Op-eds

Yes: Even if China and India Refuse to Join

The Philadelphia Inquirer

It seems as if proponents of tough measures on climate change have fallen on hard times.

President Obama, who campaigned for strong U.S. leadership to fight global warming, has backpedaled. The Senate, preoccupied with health care and a troubled economy, hasn't made climate change a priority. Majority Leader Harry Reid of Nevada says the Senate may not vote on the issue until well into 2010 - long after this week's meeting in Copenhagen on climate change.

Meanwhile, atmospheric temperatures over the past few years haven't continued their steady upward climb, effectively idling Al Gore in that cherry picker he used so effectively in An Inconvenient Truth. Has global warming hit the back burner with barely a pilot light to keep it warm? Keep an eye on that pilot light. Those stalled atmospheric temperatures may have to do with decades-long cycles in the movement of warm and cool oceanic waters.

Recent efforts to model these cycles predict, with considerable accuracy, the global temperature plateau. They also predict a continued, overall warming trend in the long-term as carbon dioxide and other greenhouse gases accumulate in the atmosphere.

Meanwhile, in the policy arena, numerous retired U.S. military leaders are calling climate change a "threat multiplier." Among other concerns, the Pentagon is pondering the consequences of chronic failed harvests and shrinking water supplies in such unstable countries as Somalia, Sudan, Kenya, and Nigeria. Think social unrest, mass migrations, breeding grounds for terrorists.

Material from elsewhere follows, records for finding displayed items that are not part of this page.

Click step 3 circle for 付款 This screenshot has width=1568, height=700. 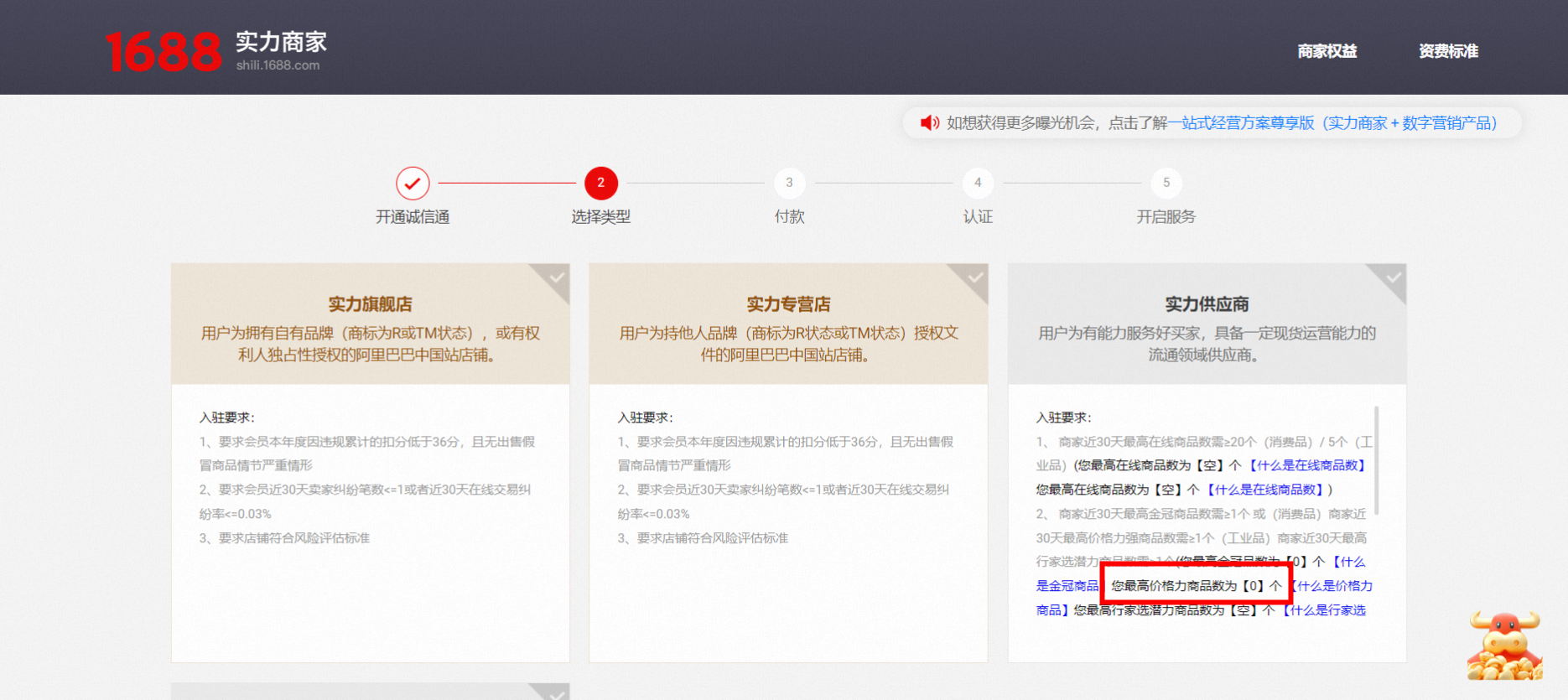coord(789,183)
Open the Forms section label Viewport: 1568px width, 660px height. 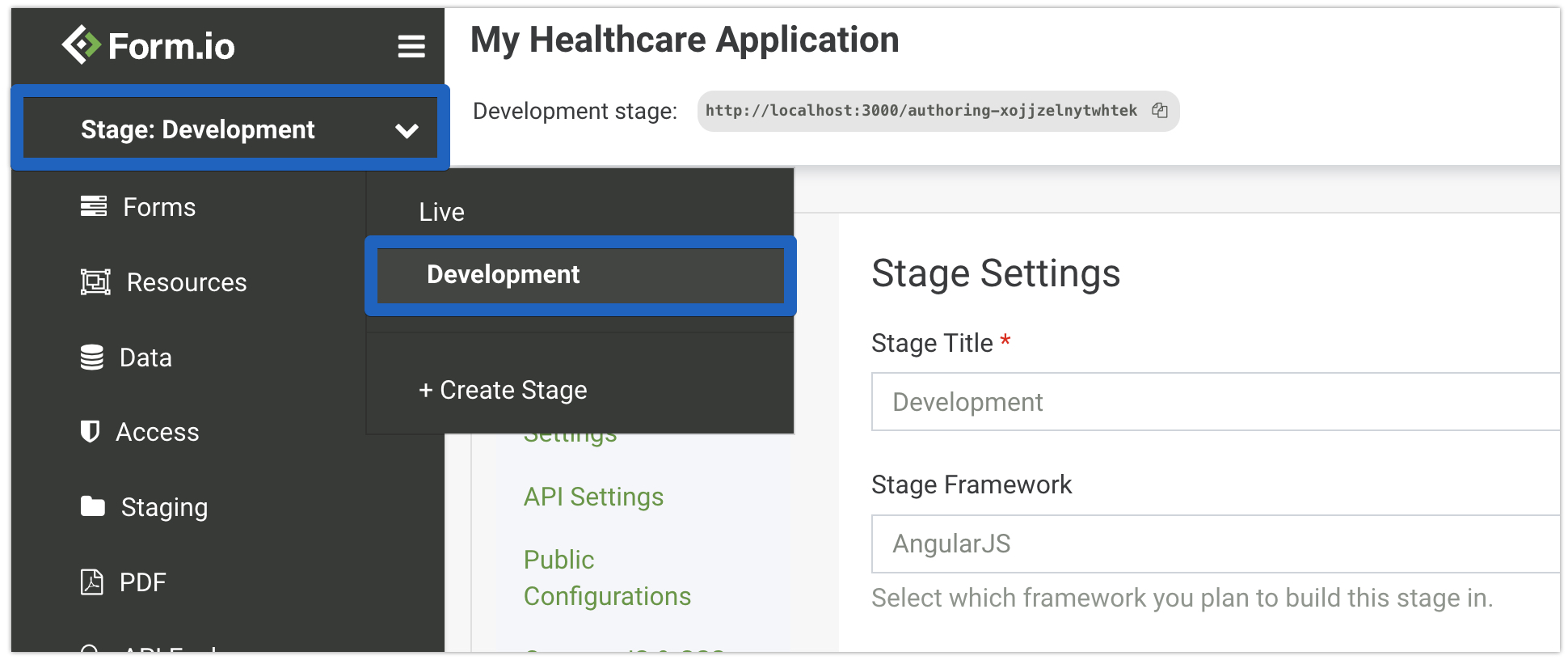pyautogui.click(x=159, y=207)
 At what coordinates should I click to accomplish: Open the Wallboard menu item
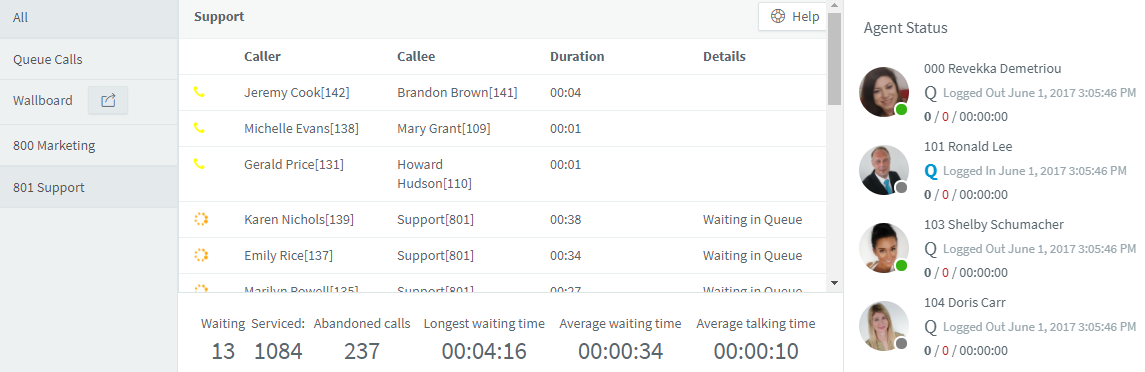pos(42,101)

Leaders in China, India, and Pakistan are mindful of these risks, too. They are among the countries most likely to suffer from water scarcity as climate change dries up mountain snowpack and disrupts the monsoon season.

Yet, China and India, the two largest greenhouse gas emitters in the developing world, steadfastly refuse to sign any agreement requiring cuts in their own emissions. So why should the United States sign an agreement that other major emitters reject? The answer depends on the pact that replaces the Kyoto Protocol.

Using the House cap-and-trade bill as a benchmark, the United States would agree to "Kyoto-lite" - a set of targets and a timetable that is arguably weaker than the provisions agreed to by most advanced industrialized countries in 1997. And in all likelihood, the final bill that lands on Obama's desk will be even less stringent than the House version.

The United States could justify its insistence on Kyoto-lite because in sheer volumetric terms, it may end up agreeing to reduce more greenhouse gases than any other single nation. America will also be a big contributor to a future financial/technology aid package for developing countries that need help adapting to climate change.

An international agreement requiring the United States to do what it intends to do anyway, with or without China and India as treaty cosigners, is better than a feeble, "lowest common denominator" agreement that gets China and India on board, but requires no real action.

The United States, China, and India could turn out to be climate heroes if they put their minds to it. Some tantalizing assets are in place.

In fact, China is getting smarter about how it produces and uses energy. Everything from high-tech furnaces at steel mills to newly insulated office buildings is saving energy in China.

China's solar-power and wind-turbine industries compete fiercely with U.S. firms for global market share. Meanwhile, in India, Tata Motors' peppy Nano minicar gets 65 m.p.g., and new alternative-fuel and electric-battery models are in the works.

With that kind of ingenuity and their newfound wealth, China and India, in partnership with the United States, could go a long way in fighting global warming, with or without a resounding diplomatic triumph at Copenhagen.